— Task item —
Go through the entries and copy every one exactly.

— Available records —

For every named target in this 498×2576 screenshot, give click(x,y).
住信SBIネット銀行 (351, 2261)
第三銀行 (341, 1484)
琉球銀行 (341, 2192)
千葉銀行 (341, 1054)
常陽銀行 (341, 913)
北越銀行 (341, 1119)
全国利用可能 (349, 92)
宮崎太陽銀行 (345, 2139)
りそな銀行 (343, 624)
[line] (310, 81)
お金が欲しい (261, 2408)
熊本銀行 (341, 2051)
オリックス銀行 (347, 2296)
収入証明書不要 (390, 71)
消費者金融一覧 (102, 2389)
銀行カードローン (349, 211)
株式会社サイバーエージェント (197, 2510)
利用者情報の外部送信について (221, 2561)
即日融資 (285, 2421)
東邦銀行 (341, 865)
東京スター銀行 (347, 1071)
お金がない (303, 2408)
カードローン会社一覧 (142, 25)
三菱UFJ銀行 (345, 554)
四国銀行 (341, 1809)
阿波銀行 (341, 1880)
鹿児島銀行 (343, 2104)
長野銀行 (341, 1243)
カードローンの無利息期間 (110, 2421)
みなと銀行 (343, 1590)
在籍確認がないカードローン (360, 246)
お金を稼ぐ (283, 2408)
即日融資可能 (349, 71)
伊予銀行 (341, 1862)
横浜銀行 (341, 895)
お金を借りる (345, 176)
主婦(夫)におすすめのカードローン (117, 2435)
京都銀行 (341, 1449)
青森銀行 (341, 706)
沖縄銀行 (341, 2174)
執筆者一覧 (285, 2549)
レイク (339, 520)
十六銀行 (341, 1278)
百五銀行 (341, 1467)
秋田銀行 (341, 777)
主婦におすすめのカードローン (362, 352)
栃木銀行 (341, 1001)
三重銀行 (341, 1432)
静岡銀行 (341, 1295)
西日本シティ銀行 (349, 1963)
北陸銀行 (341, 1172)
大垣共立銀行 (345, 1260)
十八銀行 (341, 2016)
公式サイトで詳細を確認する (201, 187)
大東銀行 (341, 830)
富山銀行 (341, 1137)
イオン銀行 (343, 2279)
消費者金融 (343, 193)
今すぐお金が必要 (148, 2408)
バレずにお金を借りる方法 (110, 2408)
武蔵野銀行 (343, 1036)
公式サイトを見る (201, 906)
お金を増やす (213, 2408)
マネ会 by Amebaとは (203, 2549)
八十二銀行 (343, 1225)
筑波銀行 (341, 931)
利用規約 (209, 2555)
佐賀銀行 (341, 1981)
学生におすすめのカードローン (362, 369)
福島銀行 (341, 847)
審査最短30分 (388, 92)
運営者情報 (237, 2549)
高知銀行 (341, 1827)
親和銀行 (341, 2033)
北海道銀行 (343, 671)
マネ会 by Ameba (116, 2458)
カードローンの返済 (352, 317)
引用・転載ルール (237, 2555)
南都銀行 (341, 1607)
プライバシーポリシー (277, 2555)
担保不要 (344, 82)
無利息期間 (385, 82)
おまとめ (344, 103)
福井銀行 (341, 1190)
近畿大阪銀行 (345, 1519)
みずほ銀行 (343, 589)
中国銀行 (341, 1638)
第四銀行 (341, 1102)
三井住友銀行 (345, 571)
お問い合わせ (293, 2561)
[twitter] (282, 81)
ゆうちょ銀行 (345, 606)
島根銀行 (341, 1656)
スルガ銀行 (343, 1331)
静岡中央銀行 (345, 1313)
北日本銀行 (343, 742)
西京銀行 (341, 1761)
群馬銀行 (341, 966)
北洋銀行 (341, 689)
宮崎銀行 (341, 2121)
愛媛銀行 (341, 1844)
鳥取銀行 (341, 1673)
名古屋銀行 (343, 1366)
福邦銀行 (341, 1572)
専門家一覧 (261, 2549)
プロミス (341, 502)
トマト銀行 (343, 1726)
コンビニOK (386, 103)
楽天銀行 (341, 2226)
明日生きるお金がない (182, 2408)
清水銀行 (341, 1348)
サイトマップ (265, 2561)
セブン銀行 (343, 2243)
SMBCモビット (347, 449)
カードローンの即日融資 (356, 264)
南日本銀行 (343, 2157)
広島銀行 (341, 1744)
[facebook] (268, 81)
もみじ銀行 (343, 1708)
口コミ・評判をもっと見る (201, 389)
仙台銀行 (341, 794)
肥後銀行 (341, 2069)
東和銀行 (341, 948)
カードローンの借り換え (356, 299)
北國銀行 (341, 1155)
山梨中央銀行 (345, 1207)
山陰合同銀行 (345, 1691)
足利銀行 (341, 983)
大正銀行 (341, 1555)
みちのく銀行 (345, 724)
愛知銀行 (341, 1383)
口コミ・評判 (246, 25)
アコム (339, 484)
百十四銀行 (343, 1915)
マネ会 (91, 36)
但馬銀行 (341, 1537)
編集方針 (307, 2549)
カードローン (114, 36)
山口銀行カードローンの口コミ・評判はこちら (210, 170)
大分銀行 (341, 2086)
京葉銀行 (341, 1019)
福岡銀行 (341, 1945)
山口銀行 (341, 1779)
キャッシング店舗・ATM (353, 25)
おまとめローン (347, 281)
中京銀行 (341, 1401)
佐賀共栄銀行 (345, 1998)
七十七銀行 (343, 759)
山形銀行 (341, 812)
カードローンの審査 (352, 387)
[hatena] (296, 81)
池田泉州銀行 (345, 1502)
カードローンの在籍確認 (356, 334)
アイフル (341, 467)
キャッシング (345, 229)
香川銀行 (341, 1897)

— Result of the task —
For every named target in this 498×2576 screenshot, give click(x,y).
住信SBIネット銀行 (351, 2261)
第三銀行 (341, 1484)
琉球銀行 (341, 2192)
千葉銀行 (341, 1054)
常陽銀行 (341, 913)
北越銀行 (341, 1119)
全国利用可能 (349, 92)
宮崎太陽銀行 (345, 2139)
りそな銀行 (343, 624)
[line] (310, 81)
お金が欲しい (261, 2408)
熊本銀行 (341, 2051)
オリックス銀行 (347, 2296)
収入証明書不要 (390, 71)
消費者金融一覧 (102, 2389)
銀行カードローン (349, 211)
株式会社サイバーエージェント (197, 2510)
利用者情報の外部送信について (221, 2561)
即日融資 (285, 2421)
東邦銀行 (341, 865)
東京スター銀行 (347, 1071)
お金がない (303, 2408)
カードローン会社一覧 (142, 25)
三菱UFJ銀行 (345, 554)
四国銀行 (341, 1809)
阿波銀行 (341, 1880)
鹿児島銀行 (343, 2104)
長野銀行 (341, 1243)
カードローンの無利息期間 (110, 2421)
みなと銀行 (343, 1590)
在籍確認がないカードローン (360, 246)
お金を稼ぐ (283, 2408)
即日融資可能 (349, 71)
伊予銀行 (341, 1862)
横浜銀行 (341, 895)
お金を借りる (345, 176)
主婦(夫)におすすめのカードローン (117, 2435)
京都銀行 (341, 1449)
青森銀行 (341, 706)
沖縄銀行 (341, 2174)
執筆者一覧 (285, 2549)
レイク (339, 520)
十六銀行 (341, 1278)
百五銀行 (341, 1467)
秋田銀行 (341, 777)
主婦におすすめのカードローン (362, 352)
栃木銀行 (341, 1001)
三重銀行 (341, 1432)
静岡銀行 (341, 1295)
西日本シティ銀行 (349, 1963)
北陸銀行 (341, 1172)
大垣共立銀行 (345, 1260)
十八銀行 (341, 2016)
公式サイトで詳細を確認する (201, 187)
大東銀行 (341, 830)
富山銀行 (341, 1137)
イオン銀行 (343, 2279)
消費者金融 (343, 193)
今すぐお金が必要 (148, 2408)
バレずにお金を借りる方法 (110, 2408)
武蔵野銀行 (343, 1036)
公式サイトを見る (201, 906)
お金を増やす (213, 2408)
マネ会 by Amebaとは (203, 2549)
八十二銀行 (343, 1225)
筑波銀行 (341, 931)
利用規約 (209, 2555)
佐賀銀行 (341, 1981)
学生におすすめのカードローン (362, 369)
福島銀行 (341, 847)
審査最短30分 (388, 92)
運営者情報 (237, 2549)
高知銀行 (341, 1827)
親和銀行 (341, 2033)
北海道銀行 (343, 671)
マネ会 by Ameba (116, 2458)
カードローンの返済 (352, 317)
引用・転載ルール (237, 2555)
南都銀行 (341, 1607)
プライバシーポリシー (277, 2555)
担保不要 (344, 82)
無利息期間 (385, 82)
おまとめ (344, 103)
福井銀行 (341, 1190)
近畿大阪銀行 (345, 1519)
みずほ銀行 (343, 589)
中国銀行 (341, 1638)
第四銀行 (341, 1102)
三井住友銀行 (345, 571)
お問い合わせ (293, 2561)
[twitter] (282, 81)
ゆうちょ銀行 (345, 606)
島根銀行 (341, 1656)
スルガ銀行 (343, 1331)
静岡中央銀行 (345, 1313)
北日本銀行 (343, 742)
西京銀行 (341, 1761)
群馬銀行 (341, 966)
北洋銀行 (341, 689)
宮崎銀行 (341, 2121)
愛媛銀行 (341, 1844)
鳥取銀行 (341, 1673)
名古屋銀行 (343, 1366)
福邦銀行 (341, 1572)
専門家一覧 (261, 2549)
プロミス (341, 502)
トマト銀行 (343, 1726)
コンビニOK (386, 103)
楽天銀行 (341, 2226)
明日生きるお金がない (182, 2408)
清水銀行 (341, 1348)
サイトマップ (265, 2561)
セブン銀行 (343, 2243)
SMBCモビット (347, 449)
カードローンの即日融資 (356, 264)
南日本銀行 (343, 2157)
広島銀行 (341, 1744)
[facebook] (268, 81)
もみじ銀行 (343, 1708)
口コミ・評判をもっと見る (201, 389)
仙台銀行 (341, 794)
肥後銀行 (341, 2069)
東和銀行 (341, 948)
カードローンの借り換え (356, 299)
北國銀行 (341, 1155)
山梨中央銀行 (345, 1207)
山陰合同銀行 (345, 1691)
足利銀行 (341, 983)
大正銀行 (341, 1555)
みちのく銀行 (345, 724)
愛知銀行 (341, 1383)
口コミ・評判 (246, 25)
アコム (339, 484)
百十四銀行 (343, 1915)
マネ会 (91, 36)
但馬銀行 (341, 1537)
編集方針 (307, 2549)
カードローン (114, 36)
山口銀行カードローンの口コミ・評判はこちら (210, 170)
大分銀行 (341, 2086)
京葉銀行 (341, 1019)
福岡銀行 (341, 1945)
山口銀行 (341, 1779)
キャッシング店舗・ATM (353, 25)
おまとめローン (347, 281)
中京銀行 (341, 1401)
佐賀共栄銀行 (345, 1998)
七十七銀行 (343, 759)
山形銀行 (341, 812)
カードローンの審査 (352, 387)
[hatena] (296, 81)
池田泉州銀行 (345, 1502)
カードローンの在籍確認 (356, 334)
アイフル (341, 467)
キャッシング (345, 229)
香川銀行 (341, 1897)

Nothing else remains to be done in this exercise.